What is being asked
For each record that follows, give it back exactly, with no pictures included.

::::::

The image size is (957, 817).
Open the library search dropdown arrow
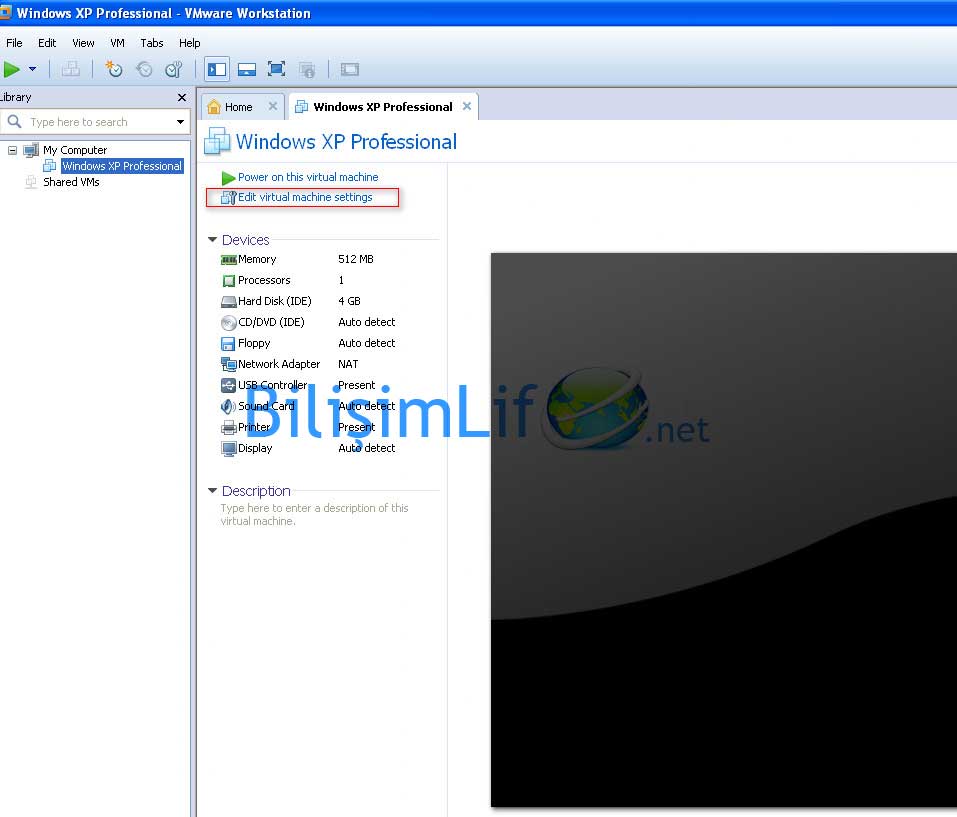(x=180, y=122)
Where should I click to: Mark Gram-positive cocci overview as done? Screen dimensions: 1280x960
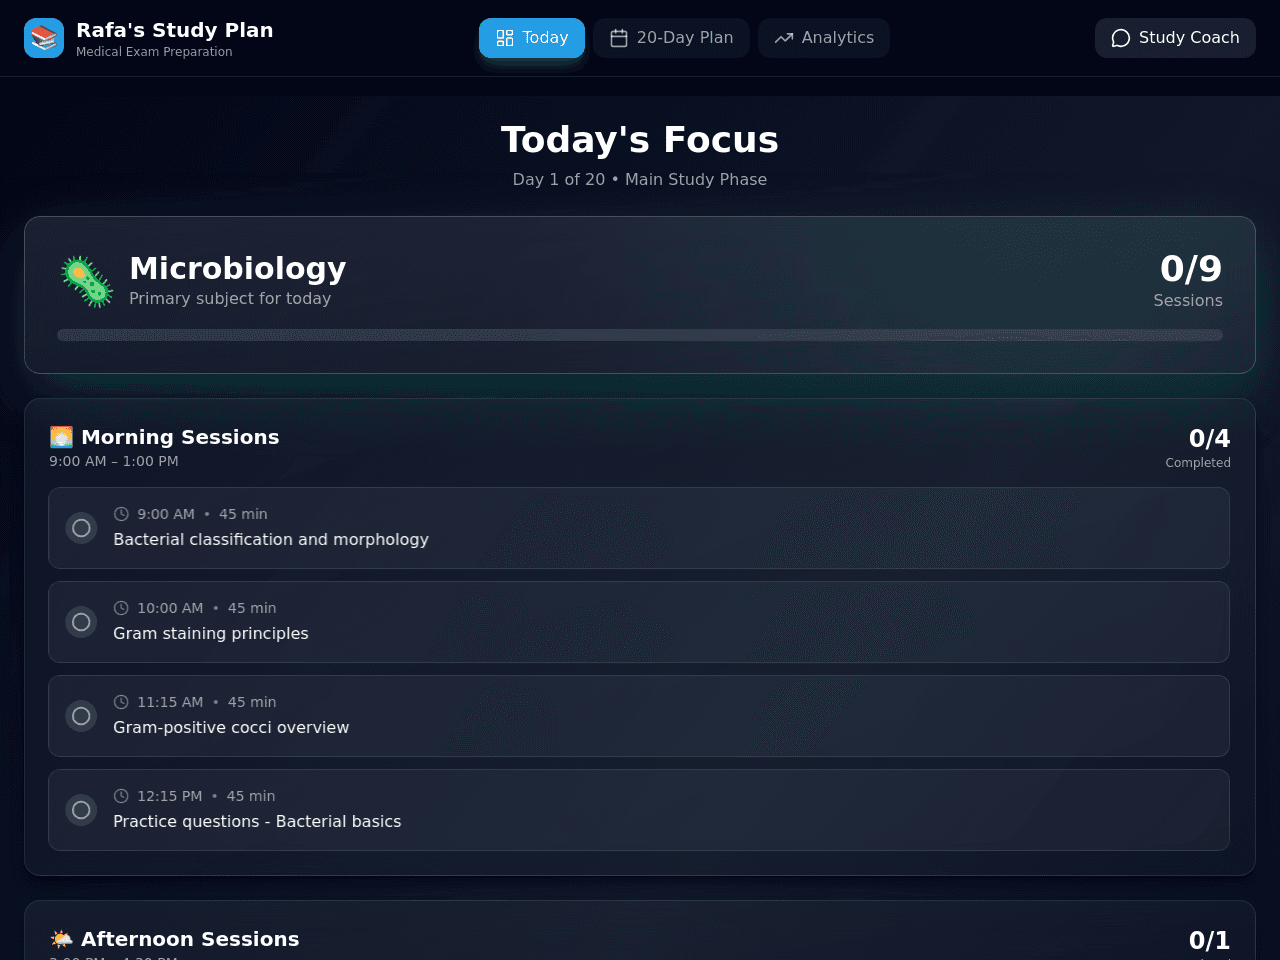coord(81,716)
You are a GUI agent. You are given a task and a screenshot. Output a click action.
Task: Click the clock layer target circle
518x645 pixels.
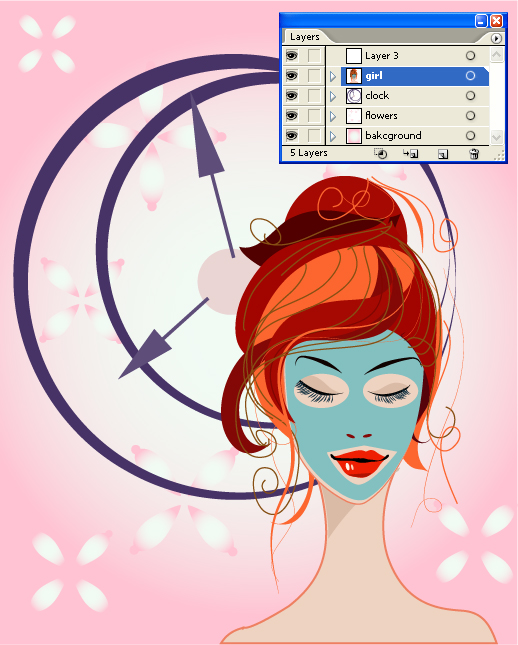pos(470,96)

::::::

Exercise answer
The image size is (957, 817).
Open the library search dropdown arrow
(x=180, y=122)
Where should I click to: Mark Gram-positive cocci overview as done? Screen dimensions: 1280x960
coord(81,716)
You are a GUI agent. You are given a task and a screenshot. Output a click action.
Task: Click the clock layer target circle
518x645 pixels.
pos(470,96)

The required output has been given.